Still, I should have one. I am wearing a developer’s hat today, and there are things a developer won’t do.
Here’s my situation…
Last week, I wrote a lot of code on the Tricentis project I’m working on. It took me 37 hours to write and debug this code. Well, the amount means nothing, I suppose, except it feels like a lot. It’s “backend” work, a parser that scans test notes and test code and indexes them in a particular way that lets me construct a narrative of the test process.
I’m writing code because I have a vision that is hard to communicate and not fully formed. Along with my Tricentis colleagues, I want to create a very particular tool to help testers. We don’t yet know for sure if the tool is feasible, so this is R&d with an especially big R and small d. The process is something like solving a Rubik’s Cube. (Disclaimer: I have not yet successfully solved a Rubik’s Cube. If you have, it’s because you googled how to do it, didn’t you, you cheater!)
As a subject matter expert, my job is to design, not implement. But although I could describe the tool to our official developer, I’m afraid I’d drive him crazy with my constant modifications and backtracking. It’s easier to code the prototype myself and work out the design problems as they come. The result of this process will be a precise, implementable specification for a product that I will have already experienced and shown to my colleagues. We can later build the full-scale thing, after we answer the most crucial question: Do we even want a product like this?
As I write the code, I must also test a bit. Good thing I enjoy testing. Except, I don’t have time for that! I have features to add. A prototype might not need production quality, yet it must be robust enough to allow us to experiment with realistic test data. Notice the zig-zagging pattern of my words? Claims followed immediately by counterclaims. This is me pondering a tradeoff.
All developers are caught up in this tradeoff. We write instructions and quickly check them to see if we built what we think we built. There are various methods and tools for this. But all of them, I think, are intentionally shallow. By that I mean they reliably find only certain obvious bugs, not the subtle ones. Shallow testing is popular because it is non-disruptive. It’s polite. It’s not creepy. It doesn’t overstay its welcome or scare the dog.
If I want deep testing, I must carefully set aside my dainty white beaver developer hat, trimmed with velvet leaves and red berries. I must instead don my tester Fibrosport mask, gas up my tester chainsaw and go on a spree. Of testing. That is a very different sort of process, and it can be rather messy and time-consuming.
That’s why developers won’t do it. Deep testing stops development. It’s not necessarily a matter of skill or interest. It is nearly always a massive distraction.
What Specifically is Distracting about Deep Testing?
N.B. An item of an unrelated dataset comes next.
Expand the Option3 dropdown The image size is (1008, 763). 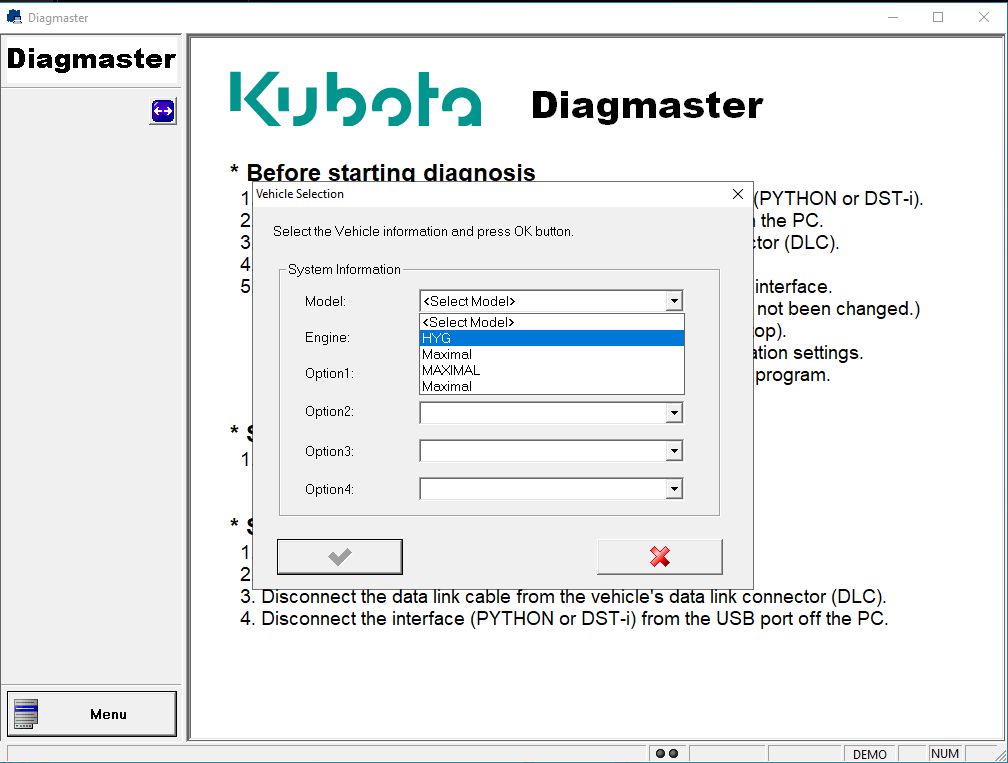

I’ve been making notes as I go. I’m watching myself do some kinds of testing while avoiding other kinds. This is what I’ve been avoiding so far:
- Exploring amorphous limits. Back in “the day,” I wrote assembly language and C code. I personally allocated and managed each byte of memory I used. These days, I don’t know. Elves do it? I command that an array be created, and it is done. I call library functions like part_the_sea(‘red’) and good stuff happens. I want things, and I get them. But when you accept wishes from strange genies, there is often a catch. How much text will that field have to handle, and what happens as it gets very large? How many files will we have to process? How big will they be? What character encodings will be used in them? Discovering what happens as internal limits are pressed would take me a lot of time. I’d have to produce a huge amount of fake-but-kinda-real test data. Yes, as a developer I can do it … but I won’t.
- Exploring amorphous dependencies. Our products frequently interoperate with other products or rely on packages that we might have limited knowledge of, or control over. For example, the tool I’ve been coding lately interoperates with the popular Git version control tool. But it turns out the functions I’m using have undocumented conditional behaviors. Several times I’ve had to rewrite my code when the format of Git’s output changed because, say, a file was deleted or a filename was too long. In full tester kit, I would systematically analyze and model Git. I would pore over its documentation. I would design a wide variety of file name and file change scenarios to drive away the risk of these unhappy surprises. Nothing stops a developer from doing this personally, except it’s priority three in a priority one world.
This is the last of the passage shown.